Son olarak ama belki de en önemlisi, Obama rejimi, ilerici liberal sosyal eleştirmenleri, kapalı kapıların arkasında sağlanan desteklerle devşirdi. Chomsky ve Ellsberg gibi ilerici köşe yazarları, “Romney’e muhalefet” adına, işi Obama’yı yeniden seçtirmek için, Wall Street ve Silikon Vadisi milyarderleriyle, Pentagonlu militaristlerle, İç Güvenlik uzmanlarıyla ve Siyonist ideologlarla ittifak kurmaya kadar vardırdılar. İlericilerin desteği pek de açıkça duyurulmamakla birlikte elbette kabul görmektedir; ancak Obama’nın seçim sonrası siyaseti üzerinde hiçbir etkisi olmayacaktır: hepsi prezervatifler gibi bir kerelik kullanımdan sonra çöpe atılacaktır.

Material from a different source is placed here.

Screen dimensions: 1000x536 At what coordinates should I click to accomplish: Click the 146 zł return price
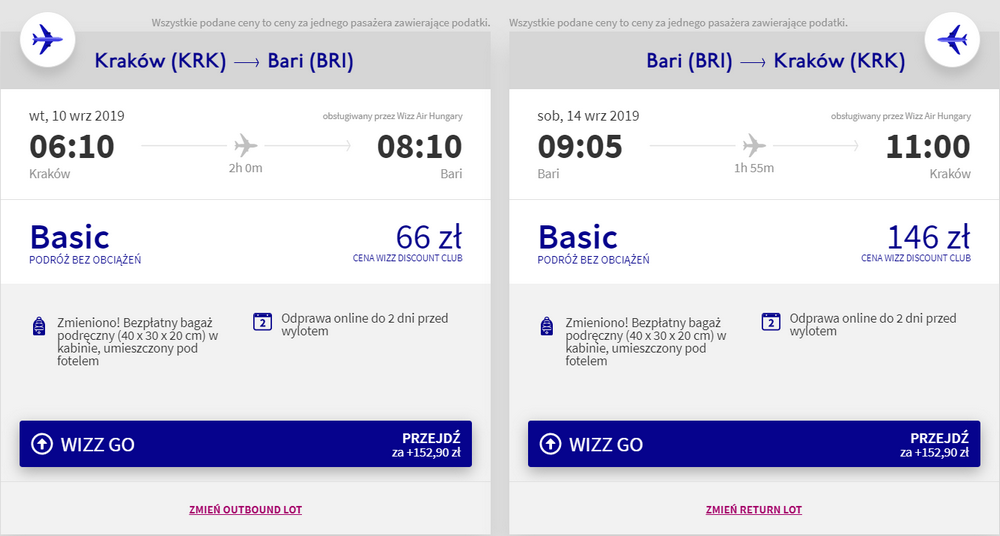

Gelecek: Seçim sonrası sonuçlar
İster yeniden seçilsin, ister seçilmesin, Obama rejimi ve siyaseti, çok daha gerici ve baskıcı bir sosyal gündemin zeminini oluşturmuştur: sağlık, sosyal güvenlik gibi harcamalar da dâhil, yaşam standartlarında ciddi kesintilere gidilecektir. Afrika kökenli Amerikalılar polis ve ırkçı yargı sistemi haricinde görünmezliklerini sürdüreceklerdir. Göçmenler avlanıp evsiz ve işsiz halde sürgün edilecek: göçmen öğrencilerin hayalleri, korku ve sürgün dolu bir kâbusa dönüşecektir. Ölüm mangaları, dolaysız ve açık savaşlar, iflas etmiş ABD imparatorluğunu kurtarmak için seferber edilecektir.
Güvenilmez ve ikiyüzlü ilericiler o zaman vites küçültüp seçtikleri başkanı eleştirmeye başlayacaklardır; kamu harcamalarında yeni kesintiler yapılacak ve iklim değişikliği tartışmaları gündelik hayatın ve temel altyapının daha da çökmesiyle; daha fazla sel, yangın, hastalık ve iflasla sonuçlanacaktır.
New Yorklular tuvalet sularını arıtmayı öğrenecektir. Olur da bir zaman, içmek ve banyo yapmak için ihtiyaçları olursa diye![Global Research sitesindeki ingilizce orijinalinden Sendika.Org tarafından çevrilmiştir.]